Precisamos de um currículo onde o futuro professor não estude só a teoria. Ele precisa conhecer a prática desde o primeiro dia, como os médicos. O modelo de formação clínica é o melhor modelo para o professor. Ele não precisa estudar os recônditos da pedagogia. Ele precisa aprender como se ensina e como o aluno aprende. O professor é um artesão, ele não é um grande criador. Da mesma forma que o médico não é um criador. Ele tem que ser um excelente aplicador de conhecimento. A sala de aula é o foco e a referência do trabalho dele.

O currículo escolar praticado hoje é outra questão estruturante?
Sim. Hoje temos um ensino enciclopédico e precisamos acabar com essa crença. Precisamos saber para que finalidade queremos educar os jovens. Temos que educá-los para sobreviver em um mundo cada vez mais complicado, em que a informação está disponível para todos. Para isso, você precisa desenvolver competências que são básicas: saber falar, pensar, usar a linguagem, aplicar o conhecimento adquirido para entender o mundo ao seu redor. É preciso um ensino mais relevante. Ou a gente atende a esses desafios ou não melhoramos o ensino.

Muitos especialistas apontam que o salário do professor é um empecilho para o avanço da educação no Brasil. Como a senhora enxerga essa questão?
A remuneração é um fator a ser revisto. O salário precisa melhorar, mas só isso não resolve o problema. O aumento do salário tem que ser uma decorrência do aumento da responsabilidade do professor e do mérito. Se você me perguntasse se o professor ganha mal, eu diria que sim. Mas para o que alguns professores fazem, é muito. E para o que outros fazem, é pouquíssimo. Para corrigir isso, precisamos de mecanismos para diferenciar um do outro. O que não pode é aumentar o salário de todos.

A meritocracia é uma saída para isso?
A ainda que seja uma única medida, ela é interessante e pode fazer a diferença em São Paulo, onde foi aplicada. Porque se o professor quiser progredir só pelo tempo de trabalho - como normalmente ocorre - o salário dele aumenta em um determinado ritmo. Mas se ele quiser fazer um concurso sobre o conteúdo que ele ensina, ele pode ter um aumento substancial e buscar um atalho na carreira. Ele começa a ganhar mais antes do tempo previsto. Acredito que são esses os mecanismos que atraem os profissionais. Porém, é preciso lembrar que na educação não existe uma única saída. A solução tem que mexer em diferentes fatores. Sozinha a meritocracia não resolve muito. Por mais que incentive o professor, se ele não sabe como ensinar, ele precisa aprender.

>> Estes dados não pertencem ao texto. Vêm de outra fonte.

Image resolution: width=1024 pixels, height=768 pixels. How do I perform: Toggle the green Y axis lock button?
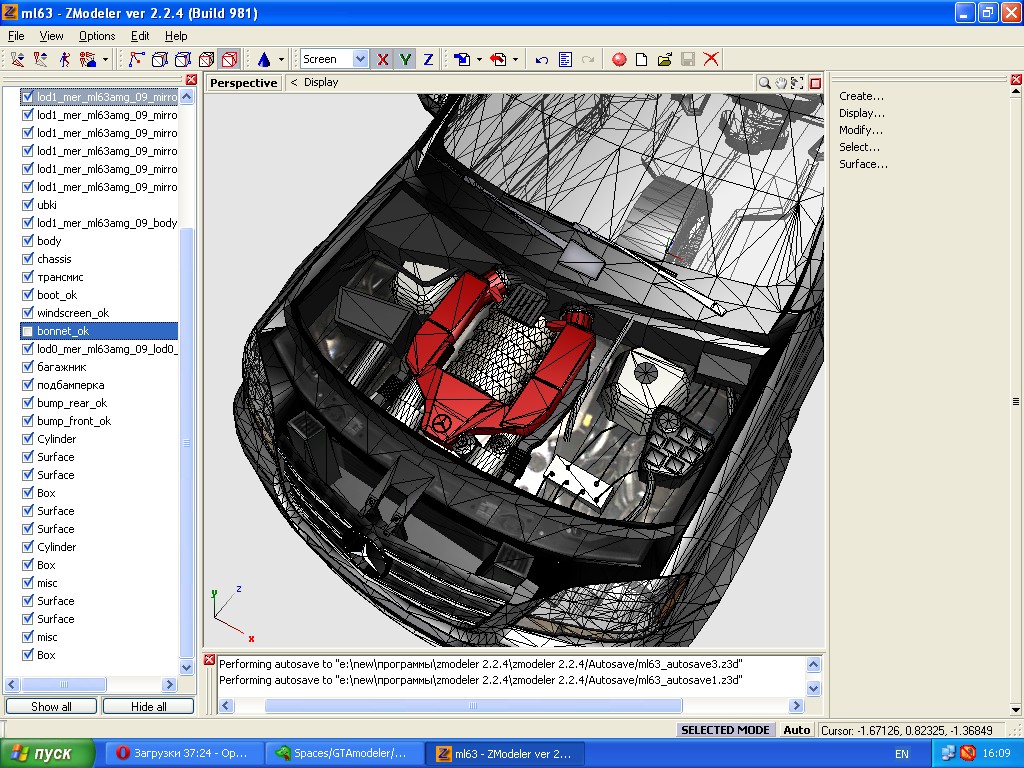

Qual o maior desafio na área da educação que o próximo presidente, a ser eleito neste ano, deverá enfrentar?
A questão do professor talvez seja o abacaxi mais complicado para descascar, em todos esses aspectos. O presidente da República manda no ensino superior. E é no ensino superior que está o problema do professor. Não adianta desconversar. A questão da formação do professor é responsabilidade do Ministério da Educação – seja no ensino superior público federal ou nas faculdade e universidades particulares, que são autorizadas e supervisionadas pelo governo. Portanto não dá para se esquivar. Também precisamos lembrar que o governo federal não é o gestor do ensino básico no Brasil. Gestores são estados e municípios. Cabe ao governo federal liderar e coordenar políticas para estados e municípios que queiram promover reformas. E para isso é preciso haver um grande pacto federativo da educação. O presidente eleito precisa usar o respaldo que ganhará nas urnas para chamar estados e municípios e equacionar os problemas mais estruturantes da educação. É importante estabelecer um pacto federativo.